Hundekrankheiten Lexikon:
Indirektes Ophthalmoskop
Mittels diesem Kopfbandophthalmoskop kann der Untersucher genau im Lichtstrahl auf die Netzhaut des Patienten sehen.

Durch Weitstellen der Pupille und den Einsatz verschiedener Linsen kann der Untersucher in einem großen Bereich Veränderungen der Netzhaut darstellen und auch aufzeichnen.
Hundekrankheiten-Lexikon mit freundlicher Genehmigung der LESIA Tierklinik Düsseldorf
Was wird bei der indirekten Ophthalmoskopie untersucht?
Die indirekte Ophthalmoskopie ermöglicht dem Tierarzt einen vergrößerten Blick auf den Augenhintergrund. Dazu gehören insbesondere Netzhaut, Sehnervenkopf und die dort sichtbaren Blutgefäße.
Für die Untersuchung wird Licht in das Auge geleitet und mit einer zusätzlichen Linse ein Bild des Augenhintergrunds erzeugt. Häufig wird die Pupille vorher mit Augentropfen erweitert, damit ein möglichst großer Bereich der Netzhaut beurteilt werden kann.

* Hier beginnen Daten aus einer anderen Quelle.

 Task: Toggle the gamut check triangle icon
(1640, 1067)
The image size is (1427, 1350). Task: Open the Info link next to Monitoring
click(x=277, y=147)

Die Untersuchung kann dabei helfen, Veränderungen der Netzhaut zu erkennen, ihren Umfang zu dokumentieren und den Verlauf bei späteren Kontrollen zu vergleichen. Sie ist ein diagnostisches Verfahren und stellt selbst keine Behandlung dar.
Welche Untersuchungen im Einzelfall erforderlich sind, entscheidet der behandelnde Tierarzt oder ein Fachtierarzt für Augenheilkunde.